<@ULVA73B9P> I added a flow run concurrency limit ...
# ask-marvin
w
@Marvin I added a flow run concurrency limit to my ecs worker pool of 20 and after that none of my flow runs would start and were all stuck in scheduled state. When I removed this limit, all jobs started as per usual
m
It seems that there are currently no open issues related to ECS worker pool concurrency causing flow runs to be stuck in the scheduled state on the PrefectHQ GitHub repository. The behavior you're experiencing could be due to a configuration issue or an underlying problem with Prefect's handling of concurrency limits in conjunction with your ECS worker pool.

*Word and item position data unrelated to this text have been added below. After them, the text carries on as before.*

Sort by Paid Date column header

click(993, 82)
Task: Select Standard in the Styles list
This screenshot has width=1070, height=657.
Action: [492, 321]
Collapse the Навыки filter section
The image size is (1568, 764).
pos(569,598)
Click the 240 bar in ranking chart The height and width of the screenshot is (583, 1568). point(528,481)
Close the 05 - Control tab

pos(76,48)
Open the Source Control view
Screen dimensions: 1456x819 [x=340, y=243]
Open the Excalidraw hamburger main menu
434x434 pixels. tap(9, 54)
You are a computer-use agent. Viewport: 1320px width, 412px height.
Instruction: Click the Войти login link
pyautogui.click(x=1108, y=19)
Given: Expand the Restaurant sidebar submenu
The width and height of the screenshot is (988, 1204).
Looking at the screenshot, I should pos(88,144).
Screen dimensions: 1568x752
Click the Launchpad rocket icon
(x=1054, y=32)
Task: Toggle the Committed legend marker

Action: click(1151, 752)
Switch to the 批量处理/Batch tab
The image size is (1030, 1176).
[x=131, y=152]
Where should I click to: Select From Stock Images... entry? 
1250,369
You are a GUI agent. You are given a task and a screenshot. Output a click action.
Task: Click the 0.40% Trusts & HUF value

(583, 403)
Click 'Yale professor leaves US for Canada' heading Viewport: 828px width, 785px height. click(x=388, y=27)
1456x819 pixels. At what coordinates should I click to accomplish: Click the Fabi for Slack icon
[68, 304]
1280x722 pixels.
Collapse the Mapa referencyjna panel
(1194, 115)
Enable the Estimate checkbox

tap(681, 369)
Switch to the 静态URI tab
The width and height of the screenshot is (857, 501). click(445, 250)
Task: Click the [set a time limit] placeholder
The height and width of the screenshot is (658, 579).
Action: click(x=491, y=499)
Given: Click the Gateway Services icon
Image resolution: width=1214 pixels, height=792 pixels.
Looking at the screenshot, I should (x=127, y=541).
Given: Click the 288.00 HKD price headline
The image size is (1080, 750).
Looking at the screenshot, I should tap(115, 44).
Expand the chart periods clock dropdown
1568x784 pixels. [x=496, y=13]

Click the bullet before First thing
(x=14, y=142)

Since setting a concurrency limit of 20 led to flow runs not starting, it's possible that the concurrency control mechanism might not have been operating correctly, potentially due to how the ECS workers and Prefect server interact to manage flow run execution. To troubleshoot this further, I would recommend checking the following: 1. Review the Prefect server logs to see if they provide any clues about why flow runs remained scheduled. 2. Ensure that the concurrency limit set was properly propagated to the ECS workers and that Prefect was aware of this configuration. 3. Validate that your ECS workers are properly registered and that there are no connectivity issues between them and the Prefect server. 4. Review your prefetch configuration, if any, to ensure it aligns with the ECS settings. 5. Check other Prefect settings, such as heartbeats, to confirm there are no other limitations affecting the flow runs. If after reviewing these points the issue persists and it is not something easily identifiable, it may be worthwhile to reach out to the Prefect community or to open a new issue on the Prefect GitHub repository with detailed information about your setup and the issue you encountered.
w
@Nate do you know why setting flow run concurrency limit on my work pool would stop any flows from running?
n
what’s the limit set at? do you have an old run that blipped off the map while still in running or something?
w
I have set it at 10
When I have set it, no flow runs will start
When i remove the limit, flow runs start as usual
n
i guess i’m wondering if there could have been a situation where prefect lost track of some number of runs while they were in RUNNING, so as far as the API knows, they still are. you could use client.read_flow_runs with a flow run filter to test this hypothesis
w
Hi Nate, I've just used that code and there are no running flows
Copy code
from prefect import get_client
import asyncio

from prefect.client.schemas import StateType
from prefect.client.schemas.filters import (
    FlowRunFilter,
    FlowRunFilterState,
    FlowRunFilterStateType,
)


async def main():
    async with get_client() as client:
        runs = await client.read_flow_runs(
            flow_run_filter=FlowRunFilter(
                state=FlowRunFilterState(
                    type=FlowRunFilterStateType(any_=[StateType.RUNNING])
                )
            )
        )
        print(len(runs))
        print(runs)


asyncio.run(main())
n
hmmm i can’t say i’m sure then 🤔
w
I also tried adding a limit to the work queue associated with the work pool in question. This had the same result
👍 1
n
weird - i’ll look at this more tomorrow
w
Okay thanks
n
also question, is this a push pool or not?
w
I'm not too sure sorry. It is a work pool that has an ecs worker which pulls from the queue and kicks off ECS fargate tasks for each flow run.
So the ECS worker is always running, but the Fargate tasks it kicks off for each flow run are not always running, they are started when a flow run is started
👍 1
n
oh ok, a push pool just means we run the worker for you 👍 so it sounds like no in your case, thanks helpful info, thanks!
w
Also not sure if it makes a difference but I am self hosting prefect server
@Nate found the issue. According to the docs, concurrency limit count runs in PENDING or RUNNING state (https://docs.prefect.io/latest/concepts/work-pools/#managing-concurrency). The issue was there was a bunch of runs stuck in PENDING state from months back which caused the limit to block any extra jobs from running. Once I deleted these old pending jobs, everything worked as expected
n
ahh great to hear you got it sorted!
m
This one caught me once again. I think there is an open issue on showing stale flow runs.